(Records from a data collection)
════════════════
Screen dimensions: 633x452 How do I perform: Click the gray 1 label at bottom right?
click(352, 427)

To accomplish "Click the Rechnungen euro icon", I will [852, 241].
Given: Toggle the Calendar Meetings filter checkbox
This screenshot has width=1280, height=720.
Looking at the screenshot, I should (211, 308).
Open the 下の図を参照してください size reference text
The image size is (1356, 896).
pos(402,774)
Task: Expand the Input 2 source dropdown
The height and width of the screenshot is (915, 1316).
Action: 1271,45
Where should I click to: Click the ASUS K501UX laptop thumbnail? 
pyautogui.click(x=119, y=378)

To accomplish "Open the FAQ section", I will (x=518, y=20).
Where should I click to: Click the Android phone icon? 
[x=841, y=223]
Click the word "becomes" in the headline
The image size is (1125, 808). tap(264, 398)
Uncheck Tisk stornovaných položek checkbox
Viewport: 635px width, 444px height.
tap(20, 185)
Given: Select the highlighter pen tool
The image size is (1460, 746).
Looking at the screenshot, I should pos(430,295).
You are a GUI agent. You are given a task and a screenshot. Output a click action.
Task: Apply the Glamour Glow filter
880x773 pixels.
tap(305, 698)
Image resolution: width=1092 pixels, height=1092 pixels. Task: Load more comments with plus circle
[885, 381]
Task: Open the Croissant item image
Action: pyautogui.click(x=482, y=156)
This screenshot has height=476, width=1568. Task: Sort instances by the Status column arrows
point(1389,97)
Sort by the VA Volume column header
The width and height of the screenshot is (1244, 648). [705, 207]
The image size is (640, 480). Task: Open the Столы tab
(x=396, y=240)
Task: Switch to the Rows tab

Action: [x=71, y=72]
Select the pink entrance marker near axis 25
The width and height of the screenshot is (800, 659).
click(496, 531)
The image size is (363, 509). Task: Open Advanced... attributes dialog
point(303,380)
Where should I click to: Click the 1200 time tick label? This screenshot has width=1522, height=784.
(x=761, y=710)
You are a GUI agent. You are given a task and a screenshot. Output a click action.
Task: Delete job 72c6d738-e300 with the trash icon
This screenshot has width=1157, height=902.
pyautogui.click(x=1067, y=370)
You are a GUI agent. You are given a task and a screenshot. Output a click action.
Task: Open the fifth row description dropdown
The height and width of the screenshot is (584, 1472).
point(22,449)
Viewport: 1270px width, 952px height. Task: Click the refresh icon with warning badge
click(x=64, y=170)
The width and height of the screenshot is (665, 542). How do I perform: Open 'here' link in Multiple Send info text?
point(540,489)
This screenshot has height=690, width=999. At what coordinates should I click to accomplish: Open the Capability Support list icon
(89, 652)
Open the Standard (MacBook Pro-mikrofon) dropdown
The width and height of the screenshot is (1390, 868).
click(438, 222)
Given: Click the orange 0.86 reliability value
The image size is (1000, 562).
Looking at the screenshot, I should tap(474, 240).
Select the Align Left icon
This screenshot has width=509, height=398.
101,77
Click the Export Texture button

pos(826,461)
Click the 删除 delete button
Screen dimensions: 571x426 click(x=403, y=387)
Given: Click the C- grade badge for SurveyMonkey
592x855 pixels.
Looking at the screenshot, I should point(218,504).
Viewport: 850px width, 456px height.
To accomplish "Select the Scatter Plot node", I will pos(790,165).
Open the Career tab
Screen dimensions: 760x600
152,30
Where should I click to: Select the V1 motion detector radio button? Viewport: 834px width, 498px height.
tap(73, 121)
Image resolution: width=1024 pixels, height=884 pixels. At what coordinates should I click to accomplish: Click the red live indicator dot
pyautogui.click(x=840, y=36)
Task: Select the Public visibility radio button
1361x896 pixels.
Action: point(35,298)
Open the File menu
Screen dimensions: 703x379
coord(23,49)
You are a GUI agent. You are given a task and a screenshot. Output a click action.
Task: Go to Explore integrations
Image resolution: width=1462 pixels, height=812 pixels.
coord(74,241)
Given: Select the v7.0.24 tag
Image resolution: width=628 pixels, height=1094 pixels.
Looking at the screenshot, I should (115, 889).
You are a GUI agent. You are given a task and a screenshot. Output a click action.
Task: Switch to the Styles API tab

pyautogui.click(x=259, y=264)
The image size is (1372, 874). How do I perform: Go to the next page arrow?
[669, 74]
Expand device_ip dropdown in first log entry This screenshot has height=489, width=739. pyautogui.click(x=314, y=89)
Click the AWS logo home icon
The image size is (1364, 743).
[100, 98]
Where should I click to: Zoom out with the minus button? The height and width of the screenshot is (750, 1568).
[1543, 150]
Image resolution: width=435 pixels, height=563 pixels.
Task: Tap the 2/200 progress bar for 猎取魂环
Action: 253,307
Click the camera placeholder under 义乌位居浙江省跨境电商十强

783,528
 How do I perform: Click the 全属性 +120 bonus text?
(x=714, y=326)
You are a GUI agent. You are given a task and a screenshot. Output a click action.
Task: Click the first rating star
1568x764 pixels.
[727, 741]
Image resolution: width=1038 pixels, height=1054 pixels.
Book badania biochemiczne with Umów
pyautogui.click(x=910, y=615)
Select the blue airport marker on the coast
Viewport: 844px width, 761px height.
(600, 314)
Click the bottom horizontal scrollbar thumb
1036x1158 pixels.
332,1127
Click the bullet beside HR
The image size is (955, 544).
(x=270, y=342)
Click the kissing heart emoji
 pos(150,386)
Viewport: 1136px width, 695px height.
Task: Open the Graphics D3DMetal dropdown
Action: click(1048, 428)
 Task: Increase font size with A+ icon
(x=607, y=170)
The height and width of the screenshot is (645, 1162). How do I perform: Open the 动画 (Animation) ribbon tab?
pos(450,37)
════════════════
What you have to do: Filter the preceding entries down to the lines with "first".

Result:
Expand device_ip dropdown in first log entry This screenshot has height=489, width=739. pyautogui.click(x=314, y=89)
Task: Click the first rating star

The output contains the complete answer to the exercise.